Hurricane Katrina. On August 28-29, 2005, Hurricane Katrina slammed into the Gulf Coast, devastating Harrison County, Mississippi. The small towns of Pass Christian and D’Iberville were obliterated while Gulfport and Biloxi sustained horrific damage. Biloxi’s famous “floating barge” casinos ended up in the middle of what was once a residential neighborhood. Over 123 Harrison County residents were killed and property damage in the state exceeded $125 billion.
BP Oil Spill. April of 2010 will always be remembered for the devastating explosion of a BP oil rig that caused over 210 million U.S. gallons of oil to gush into the Gulf of Mexico before it was capped months later. The economy of Harrison County depends on the fishing, shrimping, gaming and tourist industries which were decimated by the spill. Harrison County has joined the law suit against BP claiming that the company’s failure to plan for and properly respond to the disaster caused enormous economic damage as well as massive destruction of natural resources.

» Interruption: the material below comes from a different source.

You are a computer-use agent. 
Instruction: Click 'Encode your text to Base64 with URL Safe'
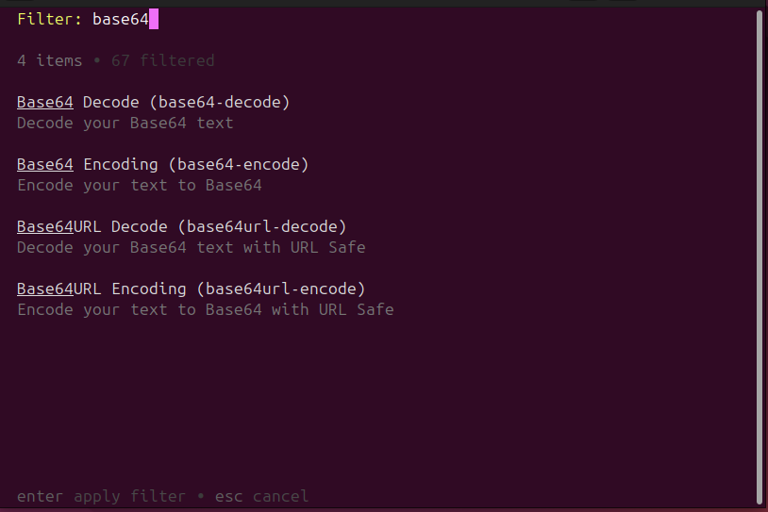tap(205, 310)
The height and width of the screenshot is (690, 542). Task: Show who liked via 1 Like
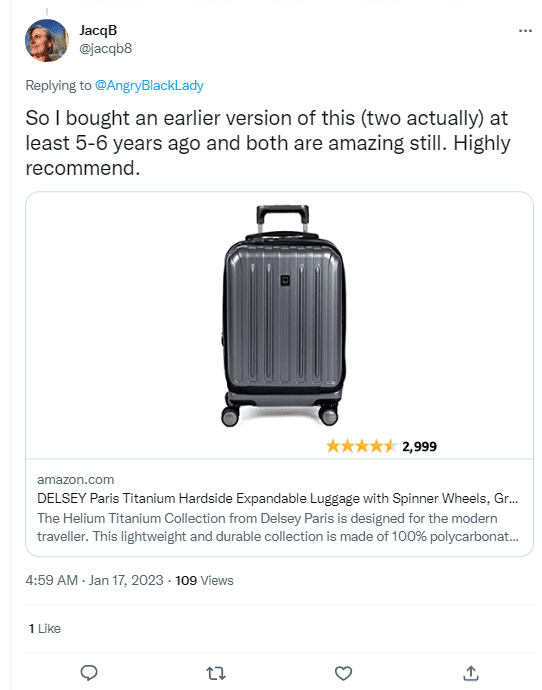(x=44, y=628)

Emergency Management in Harrison County, Mississippi
The Harrison County Office of Emergency Management is led by Director Rupert Lacey who, in conjunction with local agencies and municipalities, is responsible for preparing for, mitigating and responding to any natural, technological or manmade disasters/emergencies that impact Harrison County. Activities include:
- Developing a Comprehensive Emergency Management Plan (CEMP} that details standard operating procedures for all affected county agencies and organizations.
- Supporting the CEMP through training and practice exercises.
- Providing the general public with flood and hurricane information, shelter lists and evacuation zone maps.
A Mississippi preparedness summit, “Partners in Preparedness,” was held in Biloxi on April 17-19, 2013. It was jointly sponsored by an array of pertinent state, county and local agencies/organizations.